Output the lines from the first one through the line containing "What do you see at coordinates (883, 651)", inclusive, with nothing changed.

^^^^

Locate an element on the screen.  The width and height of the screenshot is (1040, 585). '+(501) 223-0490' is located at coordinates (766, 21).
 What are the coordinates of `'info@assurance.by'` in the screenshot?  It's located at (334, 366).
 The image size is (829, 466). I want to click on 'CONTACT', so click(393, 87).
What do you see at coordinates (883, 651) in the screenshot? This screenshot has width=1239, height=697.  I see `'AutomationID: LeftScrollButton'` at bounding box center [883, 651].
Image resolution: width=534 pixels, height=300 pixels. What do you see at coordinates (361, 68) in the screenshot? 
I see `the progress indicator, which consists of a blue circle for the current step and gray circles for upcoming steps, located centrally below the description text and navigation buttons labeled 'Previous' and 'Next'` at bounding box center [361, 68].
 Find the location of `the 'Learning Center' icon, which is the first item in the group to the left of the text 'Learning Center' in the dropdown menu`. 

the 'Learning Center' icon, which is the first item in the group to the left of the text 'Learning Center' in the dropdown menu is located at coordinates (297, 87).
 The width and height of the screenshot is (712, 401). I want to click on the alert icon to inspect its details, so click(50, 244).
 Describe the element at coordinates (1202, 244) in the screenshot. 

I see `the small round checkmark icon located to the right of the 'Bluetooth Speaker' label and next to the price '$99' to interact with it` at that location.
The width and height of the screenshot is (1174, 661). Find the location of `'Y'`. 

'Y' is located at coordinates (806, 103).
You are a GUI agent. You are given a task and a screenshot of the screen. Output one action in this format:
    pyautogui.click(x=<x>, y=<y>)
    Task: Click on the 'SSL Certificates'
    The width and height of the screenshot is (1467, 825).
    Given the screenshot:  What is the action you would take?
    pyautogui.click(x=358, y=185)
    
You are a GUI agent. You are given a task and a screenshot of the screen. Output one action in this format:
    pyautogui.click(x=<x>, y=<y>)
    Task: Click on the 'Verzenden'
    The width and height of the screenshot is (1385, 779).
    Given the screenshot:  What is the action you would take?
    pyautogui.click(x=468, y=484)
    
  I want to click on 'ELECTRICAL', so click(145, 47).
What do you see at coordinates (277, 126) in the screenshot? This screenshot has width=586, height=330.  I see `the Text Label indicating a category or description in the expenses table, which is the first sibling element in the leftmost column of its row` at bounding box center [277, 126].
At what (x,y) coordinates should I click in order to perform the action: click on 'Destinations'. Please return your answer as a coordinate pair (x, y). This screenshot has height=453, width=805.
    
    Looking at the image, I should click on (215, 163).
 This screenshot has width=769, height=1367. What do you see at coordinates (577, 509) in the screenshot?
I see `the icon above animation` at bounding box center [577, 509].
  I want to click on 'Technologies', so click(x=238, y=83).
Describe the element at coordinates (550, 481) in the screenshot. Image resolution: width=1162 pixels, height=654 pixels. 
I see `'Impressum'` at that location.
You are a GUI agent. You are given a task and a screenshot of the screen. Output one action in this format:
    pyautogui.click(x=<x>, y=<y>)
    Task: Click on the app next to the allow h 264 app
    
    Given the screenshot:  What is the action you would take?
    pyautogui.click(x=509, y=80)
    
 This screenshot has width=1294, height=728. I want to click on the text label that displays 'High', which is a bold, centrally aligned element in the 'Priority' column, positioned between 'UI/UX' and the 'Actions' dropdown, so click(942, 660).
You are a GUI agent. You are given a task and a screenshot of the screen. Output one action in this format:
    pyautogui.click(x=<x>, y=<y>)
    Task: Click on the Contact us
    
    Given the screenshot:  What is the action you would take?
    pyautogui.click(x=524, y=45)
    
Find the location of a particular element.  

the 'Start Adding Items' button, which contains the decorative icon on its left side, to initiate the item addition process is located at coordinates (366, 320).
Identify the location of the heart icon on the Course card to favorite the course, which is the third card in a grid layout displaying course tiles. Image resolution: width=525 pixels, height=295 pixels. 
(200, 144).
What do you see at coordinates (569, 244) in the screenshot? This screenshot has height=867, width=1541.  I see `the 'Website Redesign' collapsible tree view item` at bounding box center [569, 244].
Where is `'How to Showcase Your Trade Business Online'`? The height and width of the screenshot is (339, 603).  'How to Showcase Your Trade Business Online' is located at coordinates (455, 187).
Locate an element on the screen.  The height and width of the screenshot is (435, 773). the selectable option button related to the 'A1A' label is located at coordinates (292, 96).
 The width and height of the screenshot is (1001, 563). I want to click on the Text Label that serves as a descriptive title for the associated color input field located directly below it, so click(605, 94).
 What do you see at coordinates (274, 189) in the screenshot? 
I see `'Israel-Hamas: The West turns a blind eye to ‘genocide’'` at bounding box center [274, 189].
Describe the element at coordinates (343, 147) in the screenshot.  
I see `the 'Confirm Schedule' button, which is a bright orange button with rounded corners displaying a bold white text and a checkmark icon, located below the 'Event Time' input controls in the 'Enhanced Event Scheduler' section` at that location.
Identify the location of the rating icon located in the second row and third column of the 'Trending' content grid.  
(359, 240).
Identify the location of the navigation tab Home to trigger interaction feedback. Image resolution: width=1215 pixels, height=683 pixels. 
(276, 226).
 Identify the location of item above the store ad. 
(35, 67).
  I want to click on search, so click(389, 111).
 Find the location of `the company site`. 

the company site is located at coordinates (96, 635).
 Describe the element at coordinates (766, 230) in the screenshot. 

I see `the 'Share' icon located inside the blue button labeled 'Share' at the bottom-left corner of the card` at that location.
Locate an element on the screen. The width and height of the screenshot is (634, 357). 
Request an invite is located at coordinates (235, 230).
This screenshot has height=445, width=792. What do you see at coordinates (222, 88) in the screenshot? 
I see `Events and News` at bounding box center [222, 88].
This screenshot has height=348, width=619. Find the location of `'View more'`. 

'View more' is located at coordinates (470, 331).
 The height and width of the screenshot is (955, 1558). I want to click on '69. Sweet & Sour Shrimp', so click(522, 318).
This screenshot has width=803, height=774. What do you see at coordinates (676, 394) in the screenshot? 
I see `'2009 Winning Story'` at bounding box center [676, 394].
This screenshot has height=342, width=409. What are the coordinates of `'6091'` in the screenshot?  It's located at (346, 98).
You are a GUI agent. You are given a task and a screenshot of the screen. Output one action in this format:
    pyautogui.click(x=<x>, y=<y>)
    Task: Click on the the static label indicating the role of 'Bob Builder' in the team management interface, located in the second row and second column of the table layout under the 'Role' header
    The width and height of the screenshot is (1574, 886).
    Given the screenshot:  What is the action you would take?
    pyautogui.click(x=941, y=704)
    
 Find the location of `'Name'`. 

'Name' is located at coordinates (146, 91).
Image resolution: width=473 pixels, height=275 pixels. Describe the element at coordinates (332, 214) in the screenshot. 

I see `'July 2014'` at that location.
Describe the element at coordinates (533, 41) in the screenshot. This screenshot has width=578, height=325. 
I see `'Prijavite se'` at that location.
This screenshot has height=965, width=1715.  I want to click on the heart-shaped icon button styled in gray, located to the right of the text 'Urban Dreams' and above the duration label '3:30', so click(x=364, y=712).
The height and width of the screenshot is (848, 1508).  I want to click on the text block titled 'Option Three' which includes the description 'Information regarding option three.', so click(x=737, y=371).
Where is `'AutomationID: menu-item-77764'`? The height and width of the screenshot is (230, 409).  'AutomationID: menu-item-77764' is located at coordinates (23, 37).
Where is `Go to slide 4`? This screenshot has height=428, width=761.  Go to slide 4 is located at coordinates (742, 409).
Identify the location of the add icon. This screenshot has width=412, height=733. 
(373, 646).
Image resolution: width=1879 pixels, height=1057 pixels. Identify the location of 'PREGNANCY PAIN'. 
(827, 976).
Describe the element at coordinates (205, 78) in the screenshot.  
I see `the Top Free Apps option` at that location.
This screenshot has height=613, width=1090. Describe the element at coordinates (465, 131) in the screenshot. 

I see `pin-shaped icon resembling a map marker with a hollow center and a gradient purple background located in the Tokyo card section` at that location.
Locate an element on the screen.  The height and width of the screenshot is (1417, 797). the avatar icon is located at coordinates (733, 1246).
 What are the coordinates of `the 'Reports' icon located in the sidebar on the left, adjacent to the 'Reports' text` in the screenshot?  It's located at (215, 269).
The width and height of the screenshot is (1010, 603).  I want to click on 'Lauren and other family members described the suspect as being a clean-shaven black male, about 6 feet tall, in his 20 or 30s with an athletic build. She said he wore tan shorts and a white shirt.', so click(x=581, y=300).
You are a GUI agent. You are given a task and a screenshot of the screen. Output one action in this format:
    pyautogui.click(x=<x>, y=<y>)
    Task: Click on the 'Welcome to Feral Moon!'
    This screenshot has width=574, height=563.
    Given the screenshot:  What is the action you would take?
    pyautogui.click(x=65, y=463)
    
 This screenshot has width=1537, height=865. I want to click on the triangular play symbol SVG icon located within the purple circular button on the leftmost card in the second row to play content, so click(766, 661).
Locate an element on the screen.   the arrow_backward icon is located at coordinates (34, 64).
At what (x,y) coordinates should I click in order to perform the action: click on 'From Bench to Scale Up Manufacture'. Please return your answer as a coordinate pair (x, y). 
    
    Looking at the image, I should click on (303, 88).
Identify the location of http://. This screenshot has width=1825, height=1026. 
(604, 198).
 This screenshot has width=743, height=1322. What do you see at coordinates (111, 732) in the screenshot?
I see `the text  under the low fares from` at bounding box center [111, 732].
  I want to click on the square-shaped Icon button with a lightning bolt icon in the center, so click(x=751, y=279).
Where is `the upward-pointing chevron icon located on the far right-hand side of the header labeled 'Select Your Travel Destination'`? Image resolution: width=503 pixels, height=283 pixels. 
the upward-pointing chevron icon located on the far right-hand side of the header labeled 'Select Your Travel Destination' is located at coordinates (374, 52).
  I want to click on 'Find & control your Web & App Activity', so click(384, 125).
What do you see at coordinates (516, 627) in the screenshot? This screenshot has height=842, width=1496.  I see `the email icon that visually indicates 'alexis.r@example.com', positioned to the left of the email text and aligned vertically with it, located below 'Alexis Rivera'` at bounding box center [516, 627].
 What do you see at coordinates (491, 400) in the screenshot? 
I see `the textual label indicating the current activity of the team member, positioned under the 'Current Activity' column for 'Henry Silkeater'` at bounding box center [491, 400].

^^^^

◆ **Complete output**:
Locate an element on the screen.  The width and height of the screenshot is (1040, 585). '+(501) 223-0490' is located at coordinates (766, 21).
 What are the coordinates of `'info@assurance.by'` in the screenshot?  It's located at (334, 366).
 The image size is (829, 466). I want to click on 'CONTACT', so click(393, 87).
What do you see at coordinates (883, 651) in the screenshot? This screenshot has width=1239, height=697.  I see `'AutomationID: LeftScrollButton'` at bounding box center [883, 651].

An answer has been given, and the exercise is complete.